*** Excerpted passage

Song by Guns N' Roses

from the album Chinese Democracy
- Released: November 23, 2008
- Recorded: 2000–2006
- Length: 5:37
- Label: Geffen
- Songwriters: Axl Rose; Chris Pitman;
- Producers: Axl Rose; Caram Costanzo;

= Madagascar (song) =

"Madagascar" is a song by the American rock band Guns N' Roses, written by Axl Rose and keyboardist Chris Pitman and featured on their sixth studio album, Chinese Democracy, released in 2008.

The song is the 12th song on the album, featuring dramatic orchestral arrangements and numerous audio samples during its bridge, including several from Martin Luther King Jr.'s 1963 speech "I Have a Dream" and 1967 sermon "Why Jesus Called Man a Fool", and others from the motion pictures Cool Hand Luke, Mississippi Burning, Casualties of War, Braveheart, and Seven.

==History and composition==
The song was first performed publicly at the 2001 Rock in Rio 3 event in Brazil. It was announced by Axl Rose as being "a brand new song" which he hoped would "express his sentiment".

On Pitman's official Facebook page, he posted a photo of Rose playing guitar on this song from its debut performance, commenting: "Axl... wrote all the gtr parts, including lead gtr. I recorded him playing lots of awesome guitar parts back then, I don't think people know what an original and cool guitar player he really is, ... those were fun times".

******

* [Short task A]
In the records that follow, present the lines from the one containing "Given: Open the Profile tab icon" through the one containing "Looking at the screenshot, I should 419,1526.", inclusive, as a Markdown table with the columns Number and Record line, skipping blank lines. Omit the pictures.

*** Data listing

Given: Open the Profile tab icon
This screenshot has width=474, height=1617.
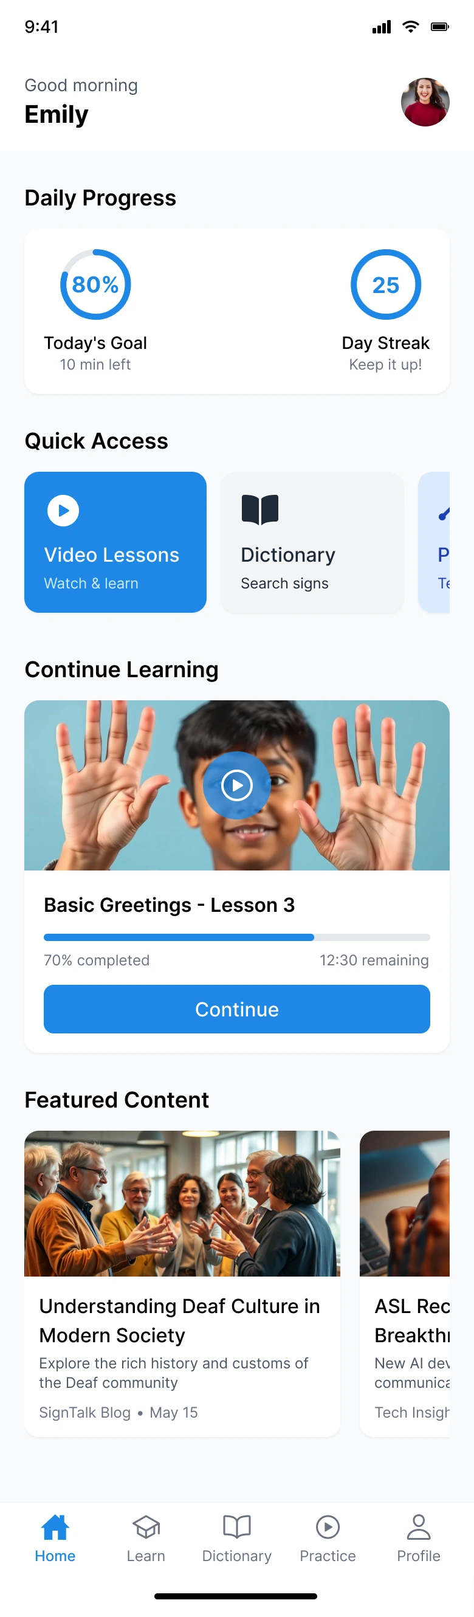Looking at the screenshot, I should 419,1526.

******
*** Data listing

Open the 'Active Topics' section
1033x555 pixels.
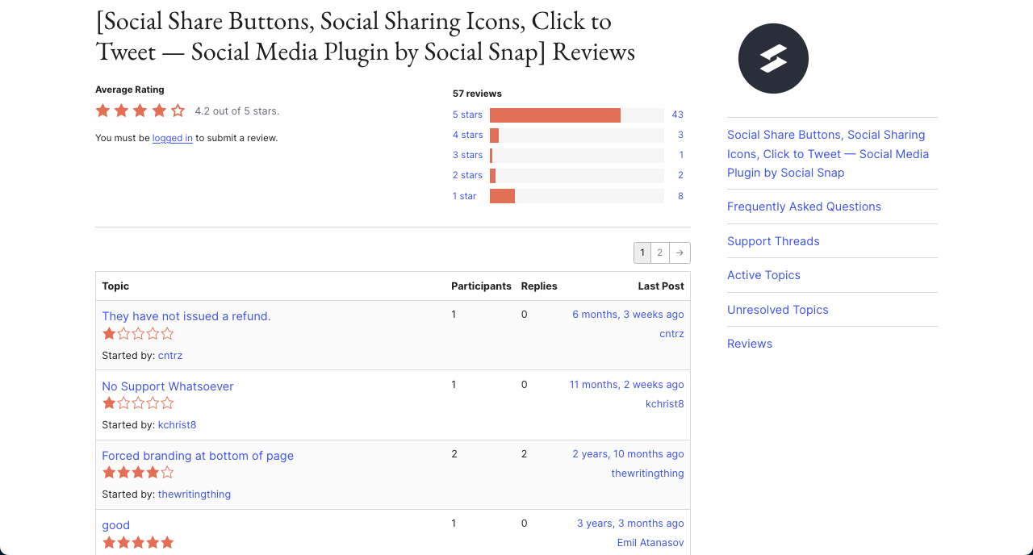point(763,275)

******
*** Data listing

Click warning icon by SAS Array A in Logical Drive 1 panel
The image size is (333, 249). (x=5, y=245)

******

* [Short task B]
In the article on the song "Madagascar," turn the paragraph beginning "The song is the 12th song on the album" into a bulleted list that keeps its main facts.

* [Task response A]
| Number | Record line |
|---|---|
| 1 | Given: Open the Profile tab icon |
| 2 | This screenshot has width=474, height=1617. |
| 3 | Looking at the screenshot, I should 419,1526. |

* [Task response B]
- 12th song on Chinese Democracy
- Dramatic orchestral arrangements
- Numerous audio samples during the bridge:
  - From Martin Luther King Jr.: the 1963 speech "I Have a Dream" and the 1967 sermon "Why Jesus Called Man a Fool"
  - From the films Cool Hand Luke, Mississippi Burning, Casualties of War, Braveheart, and Seven